Growing evidence shows that cancer progression links with both heterogeneity of the tumor microenvironment and dysregulated activity of immune cells. Cancer-secreted exosomes are being recognized as indispensable mediators of the exchange cargo between cancer and immune cells. The M2-phenotype tumor-associated macrophages have the function of promoting tumor progression and drug resistance. Diffuse large B-cell lymphoma(DLBCL) is a highly heterogeneous and very common malignant non-Hodgkin's lymphoma. Here, we demonstrate that different subtype DLBCL cell-derived exosomes are internalized by macrophages, which can affect macrophages polarization. The mechanism of DLBCL-derived exosomes on macrophage polarization remains unclear currently. This study showed that DLBCL-secreted exosomes could induce the transformation of macrophages to a protumor M2-like phenotype, and block the drug-induced apoptosis of DLBCL cells in an indirect co-culture system. Different DLBCL-derived exosomes could change the phenotype of macrophages through the STAT3 signaling, which upregulated the expression of oncogenic genes and classical markers of M2-like phenotype macrophages, such as IL-10, CD206, and CD163. The addition of DLBCL-derived exosomes resulted in the activation of the STAT3 signaling pathway of M0/M2 macrophages in an indirect co-culture system. GP130 was highly enriched in DLBCL-derived exosomes, which triggered the activation of STAT3 of macrophages and subsequently induced the downstream targets such as BCL2, SURVIVIN, and BAX. The parallel changes of STAT3 and GP130 in macrophages confirmed that GP130 of DLBCL-derived exosomes promoted macrophage polarization by activating STAT3 signaling.
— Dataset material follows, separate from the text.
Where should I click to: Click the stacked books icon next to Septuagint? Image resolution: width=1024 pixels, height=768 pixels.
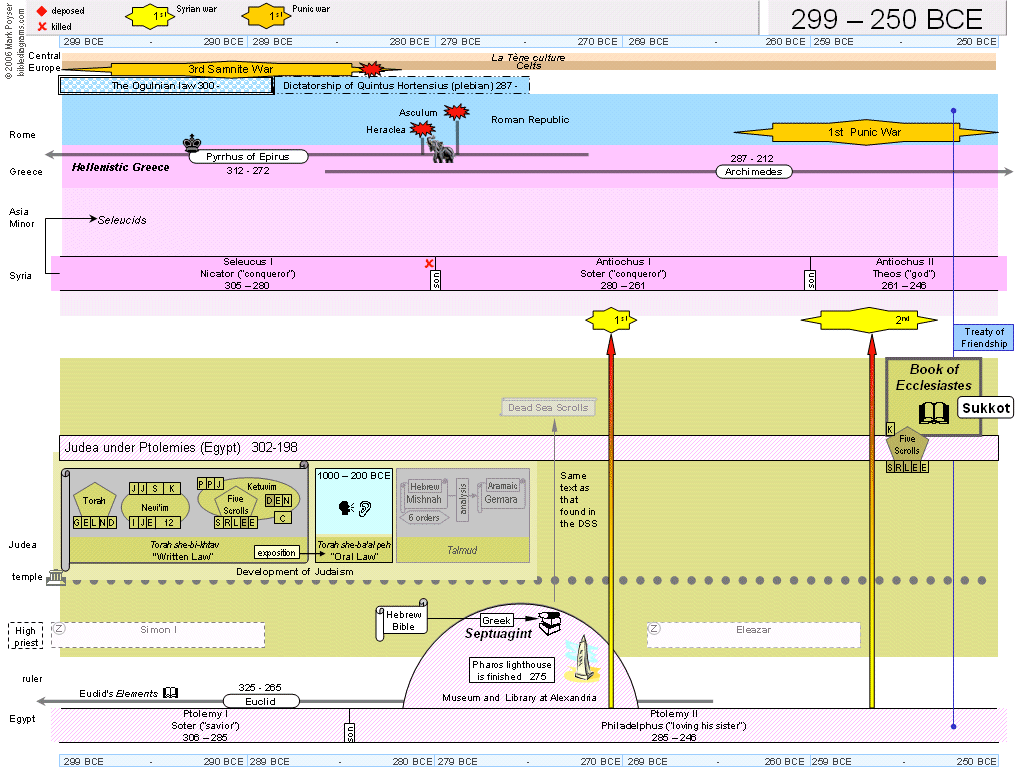[550, 623]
Furthermore, all of these effects could be reversed by the GP130 inhibitor SC144. The data indicated that DLBCL-derived exosomes could trigger macrophages polarization into a pro-survival M2-like phenotype, which was at least partially through the GP130/STAT3 signaling pathway. Collectively, this study showed that DLBCL-derived exosomes could promote macrophages transformation to protumor M2-like phenotype in the tumor microenvironment.